From: Zi Yan <ziy@nvidia.com>
To: Johannes Weiner <hannes@cmpxchg.org>
Cc: Vlastimil Babka <vbabka@suse.cz>,
Mike Kravetz <mike.kravetz@oracle.com>,
Andrew Morton <akpm@linux-foundation.org>,
Mel Gorman <mgorman@techsingularity.net>,
Miaohe Lin <linmiaohe@huawei.com>,
Kefeng Wang <wangkefeng.wang@huawei.com>,
linux-mm@kvack.org, linux-kernel@vger.kernel.org,
David Hildenbrand <david@redhat.com>
Subject: Re: [PATCH V2 0/6] mm: page_alloc: freelist migratetype hygiene
Date: Wed, 20 Sep 2023 13:23:18 -0400 [thread overview]
Message-ID: <762CA634-053A-41DD-8ED7-895374640858@nvidia.com> (raw)
In-Reply-To: <20230920160400.GC124289@cmpxchg.org>
[-- Attachment #1: Type: text/plain, Size: 8823 bytes --]
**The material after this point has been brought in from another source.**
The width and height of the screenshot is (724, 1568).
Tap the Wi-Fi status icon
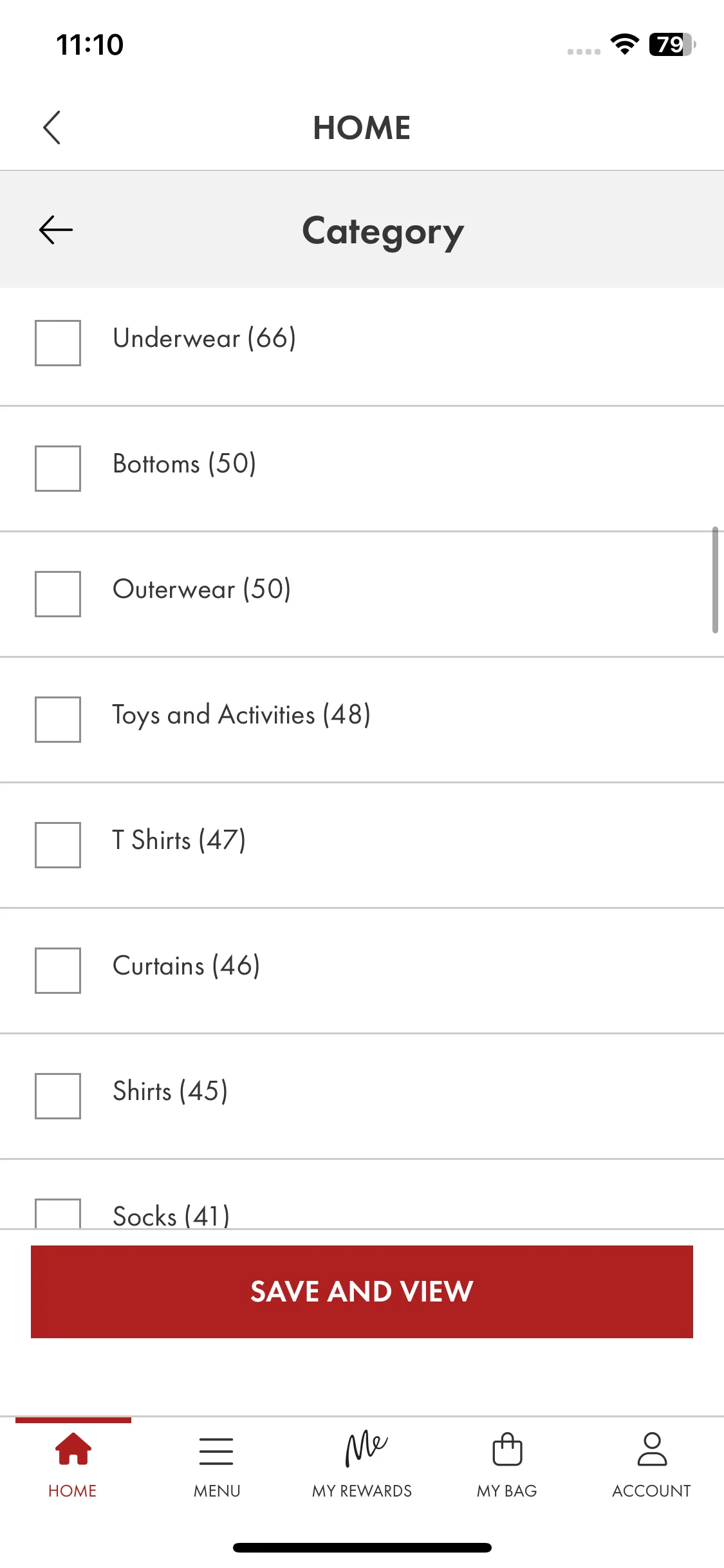(x=624, y=44)
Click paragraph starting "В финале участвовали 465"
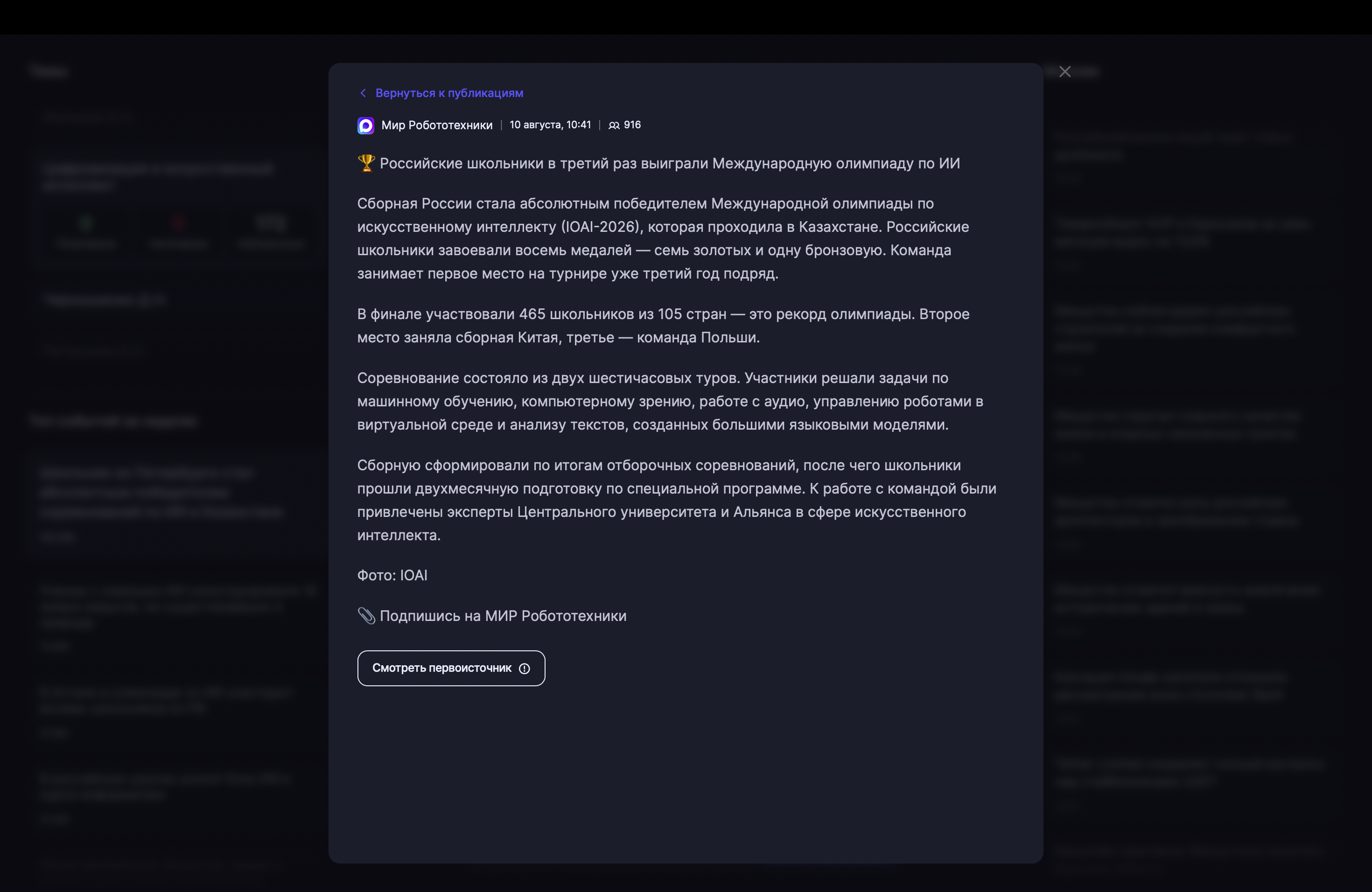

On 20 Sep 2023, at 12:04, Johannes Weiner wrote:
> On Wed, Sep 20, 2023 at 09:48:12AM -0400, Johannes Weiner wrote:
>> On Wed, Sep 20, 2023 at 08:07:53AM +0200, Vlastimil Babka wrote:
>>> On 9/20/23 03:38, Zi Yan wrote:
>>>> On 19 Sep 2023, at 20:32, Mike Kravetz wrote:
>>>>
>>>>> On 09/19/23 16:57, Zi Yan wrote:
>>>>>> On 19 Sep 2023, at 14:47, Mike Kravetz wrote:
>>>>>>
>>>>>>> --- a/mm/page_alloc.c
>>>>>>> +++ b/mm/page_alloc.c
>>>>>>> @@ -1651,8 +1651,13 @@ static bool prep_move_freepages_block(struct zone *zone, struct page *page,
>>>>>>> end = pageblock_end_pfn(pfn) - 1;
>>>>>>>
>>>>>>> /* Do not cross zone boundaries */
>>>>>>> +#if 0
>>>>>>> if (!zone_spans_pfn(zone, start))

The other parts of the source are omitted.